▸ **EXERCISE AIM**
Revise the stretch of the records from the line containing "This screenshot has width=855, height=454." through the line containing "[x=99, y=22]", swapping "trash can" for "waste bin" and leaving everything else as is. Return only those lines.

▸ **Source records**
■ ■ ■ ■ ■

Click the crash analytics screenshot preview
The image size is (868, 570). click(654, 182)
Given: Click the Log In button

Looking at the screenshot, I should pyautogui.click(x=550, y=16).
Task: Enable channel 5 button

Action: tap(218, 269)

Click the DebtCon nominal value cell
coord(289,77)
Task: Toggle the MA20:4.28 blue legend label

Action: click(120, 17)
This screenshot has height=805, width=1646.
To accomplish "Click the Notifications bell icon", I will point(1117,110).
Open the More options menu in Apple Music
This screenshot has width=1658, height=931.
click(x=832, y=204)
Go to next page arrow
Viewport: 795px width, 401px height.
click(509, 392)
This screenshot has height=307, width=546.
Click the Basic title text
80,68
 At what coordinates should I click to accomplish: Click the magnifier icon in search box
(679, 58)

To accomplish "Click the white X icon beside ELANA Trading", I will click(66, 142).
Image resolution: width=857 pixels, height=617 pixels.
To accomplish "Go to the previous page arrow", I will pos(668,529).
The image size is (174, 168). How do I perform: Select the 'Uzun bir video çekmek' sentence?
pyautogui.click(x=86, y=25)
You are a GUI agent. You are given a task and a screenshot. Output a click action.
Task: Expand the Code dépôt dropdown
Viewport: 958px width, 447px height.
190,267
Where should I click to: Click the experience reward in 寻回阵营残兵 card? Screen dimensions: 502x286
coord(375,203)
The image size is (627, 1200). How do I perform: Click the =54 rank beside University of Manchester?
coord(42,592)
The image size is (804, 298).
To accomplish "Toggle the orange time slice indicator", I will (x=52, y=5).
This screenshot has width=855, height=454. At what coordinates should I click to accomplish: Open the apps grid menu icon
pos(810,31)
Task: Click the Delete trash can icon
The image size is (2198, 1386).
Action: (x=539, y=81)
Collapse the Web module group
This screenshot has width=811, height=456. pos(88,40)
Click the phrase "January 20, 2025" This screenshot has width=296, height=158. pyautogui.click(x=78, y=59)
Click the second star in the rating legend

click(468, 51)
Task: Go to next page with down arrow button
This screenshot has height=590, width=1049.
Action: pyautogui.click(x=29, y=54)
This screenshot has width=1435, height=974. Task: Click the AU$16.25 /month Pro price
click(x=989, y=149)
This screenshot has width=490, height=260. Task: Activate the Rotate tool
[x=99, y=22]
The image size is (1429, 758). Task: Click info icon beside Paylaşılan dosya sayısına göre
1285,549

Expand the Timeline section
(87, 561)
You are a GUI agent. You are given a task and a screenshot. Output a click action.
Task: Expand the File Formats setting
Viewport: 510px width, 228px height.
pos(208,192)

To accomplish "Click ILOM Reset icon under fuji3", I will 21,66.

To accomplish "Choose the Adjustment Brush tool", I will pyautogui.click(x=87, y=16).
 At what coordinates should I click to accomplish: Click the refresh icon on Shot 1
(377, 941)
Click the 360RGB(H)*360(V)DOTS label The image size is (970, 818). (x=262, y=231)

■ ■ ■ ■ ■

▸ **SOLUTION FOR THIS TASK**
This screenshot has width=855, height=454. At what coordinates should I click to accomplish: Open the apps grid menu icon
pos(810,31)
Task: Click the Delete waste bin icon
The image size is (2198, 1386).
Action: (x=539, y=81)
Collapse the Web module group
This screenshot has width=811, height=456. pos(88,40)
Click the phrase "January 20, 2025" This screenshot has width=296, height=158. pyautogui.click(x=78, y=59)
Click the second star in the rating legend

click(468, 51)
Task: Go to next page with down arrow button
This screenshot has height=590, width=1049.
Action: pyautogui.click(x=29, y=54)
This screenshot has width=1435, height=974. Task: Click the AU$16.25 /month Pro price
click(x=989, y=149)
This screenshot has width=490, height=260. Task: Activate the Rotate tool
[x=99, y=22]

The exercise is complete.